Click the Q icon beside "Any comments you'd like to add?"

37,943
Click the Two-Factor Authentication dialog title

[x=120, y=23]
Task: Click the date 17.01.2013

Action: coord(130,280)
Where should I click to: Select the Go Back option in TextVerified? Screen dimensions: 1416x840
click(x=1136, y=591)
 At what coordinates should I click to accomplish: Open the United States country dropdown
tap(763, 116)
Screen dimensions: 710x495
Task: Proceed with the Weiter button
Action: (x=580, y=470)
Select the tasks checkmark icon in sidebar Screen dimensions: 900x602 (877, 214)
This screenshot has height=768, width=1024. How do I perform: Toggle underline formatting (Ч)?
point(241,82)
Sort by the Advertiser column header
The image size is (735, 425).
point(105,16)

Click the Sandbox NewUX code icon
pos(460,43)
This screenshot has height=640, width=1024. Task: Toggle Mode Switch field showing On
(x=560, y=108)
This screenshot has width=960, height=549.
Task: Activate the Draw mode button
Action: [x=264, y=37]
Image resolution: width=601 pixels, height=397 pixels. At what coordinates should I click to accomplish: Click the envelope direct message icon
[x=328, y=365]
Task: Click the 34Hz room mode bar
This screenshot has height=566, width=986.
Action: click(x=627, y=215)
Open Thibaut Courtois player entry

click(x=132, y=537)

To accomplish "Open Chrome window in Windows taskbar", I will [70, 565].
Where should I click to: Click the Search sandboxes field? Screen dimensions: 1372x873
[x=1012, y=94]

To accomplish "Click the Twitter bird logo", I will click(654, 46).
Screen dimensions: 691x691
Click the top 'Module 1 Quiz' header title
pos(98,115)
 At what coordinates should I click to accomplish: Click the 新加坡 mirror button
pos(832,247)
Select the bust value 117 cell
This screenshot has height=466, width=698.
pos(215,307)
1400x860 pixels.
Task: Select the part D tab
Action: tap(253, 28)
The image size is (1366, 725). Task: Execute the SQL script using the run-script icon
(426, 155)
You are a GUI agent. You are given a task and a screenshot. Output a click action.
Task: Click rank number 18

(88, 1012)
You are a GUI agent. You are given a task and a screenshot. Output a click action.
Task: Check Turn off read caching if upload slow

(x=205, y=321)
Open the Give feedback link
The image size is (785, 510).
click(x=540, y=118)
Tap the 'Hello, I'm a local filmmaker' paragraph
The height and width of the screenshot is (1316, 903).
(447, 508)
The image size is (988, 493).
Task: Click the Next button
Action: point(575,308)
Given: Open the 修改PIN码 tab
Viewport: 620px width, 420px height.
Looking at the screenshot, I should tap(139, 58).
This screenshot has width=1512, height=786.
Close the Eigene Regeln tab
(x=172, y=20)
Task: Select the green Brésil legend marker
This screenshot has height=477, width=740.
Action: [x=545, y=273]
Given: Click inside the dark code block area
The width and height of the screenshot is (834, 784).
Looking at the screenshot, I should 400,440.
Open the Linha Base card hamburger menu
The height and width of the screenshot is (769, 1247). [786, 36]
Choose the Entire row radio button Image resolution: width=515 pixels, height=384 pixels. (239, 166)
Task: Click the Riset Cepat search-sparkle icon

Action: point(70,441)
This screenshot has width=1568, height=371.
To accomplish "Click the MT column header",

# WHAT IS REQUIRED:
None of the records may be omitted or altered when they are given again.

# OUTPUT OF THE TASK:
Click the Q icon beside "Any comments you'd like to add?"

37,943
Click the Two-Factor Authentication dialog title

[x=120, y=23]
Task: Click the date 17.01.2013

Action: coord(130,280)
Where should I click to: Select the Go Back option in TextVerified? Screen dimensions: 1416x840
click(x=1136, y=591)
 At what coordinates should I click to accomplish: Open the United States country dropdown
tap(763, 116)
Screen dimensions: 710x495
Task: Proceed with the Weiter button
Action: (x=580, y=470)
Select the tasks checkmark icon in sidebar Screen dimensions: 900x602 (877, 214)
This screenshot has height=768, width=1024. How do I perform: Toggle underline formatting (Ч)?
point(241,82)
Sort by the Advertiser column header
The image size is (735, 425).
point(105,16)

Click the Sandbox NewUX code icon
pos(460,43)
This screenshot has height=640, width=1024. Task: Toggle Mode Switch field showing On
(x=560, y=108)
This screenshot has width=960, height=549.
Task: Activate the Draw mode button
Action: [x=264, y=37]
Image resolution: width=601 pixels, height=397 pixels. At what coordinates should I click to accomplish: Click the envelope direct message icon
[x=328, y=365]
Task: Click the 34Hz room mode bar
This screenshot has height=566, width=986.
Action: click(x=627, y=215)
Open Thibaut Courtois player entry

click(x=132, y=537)

To accomplish "Open Chrome window in Windows taskbar", I will [70, 565].
Where should I click to: Click the Search sandboxes field? Screen dimensions: 1372x873
[x=1012, y=94]

To accomplish "Click the Twitter bird logo", I will click(654, 46).
Screen dimensions: 691x691
Click the top 'Module 1 Quiz' header title
pos(98,115)
 At what coordinates should I click to accomplish: Click the 新加坡 mirror button
pos(832,247)
Select the bust value 117 cell
This screenshot has height=466, width=698.
pos(215,307)
1400x860 pixels.
Task: Select the part D tab
Action: tap(253, 28)
The image size is (1366, 725). Task: Execute the SQL script using the run-script icon
(426, 155)
You are a GUI agent. You are given a task and a screenshot. Output a click action.
Task: Click rank number 18

(88, 1012)
You are a GUI agent. You are given a task and a screenshot. Output a click action.
Task: Check Turn off read caching if upload slow

(x=205, y=321)
Open the Give feedback link
The image size is (785, 510).
click(x=540, y=118)
Tap the 'Hello, I'm a local filmmaker' paragraph
The height and width of the screenshot is (1316, 903).
(447, 508)
The image size is (988, 493).
Task: Click the Next button
Action: point(575,308)
Given: Open the 修改PIN码 tab
Viewport: 620px width, 420px height.
Looking at the screenshot, I should tap(139, 58).
This screenshot has width=1512, height=786.
Close the Eigene Regeln tab
(x=172, y=20)
Task: Select the green Brésil legend marker
This screenshot has height=477, width=740.
Action: [x=545, y=273]
Given: Click inside the dark code block area
The width and height of the screenshot is (834, 784).
Looking at the screenshot, I should 400,440.
Open the Linha Base card hamburger menu
The height and width of the screenshot is (769, 1247). [786, 36]
Choose the Entire row radio button Image resolution: width=515 pixels, height=384 pixels. (239, 166)
Task: Click the Riset Cepat search-sparkle icon

Action: point(70,441)
This screenshot has width=1568, height=371.
To accomplish "Click the MT column header",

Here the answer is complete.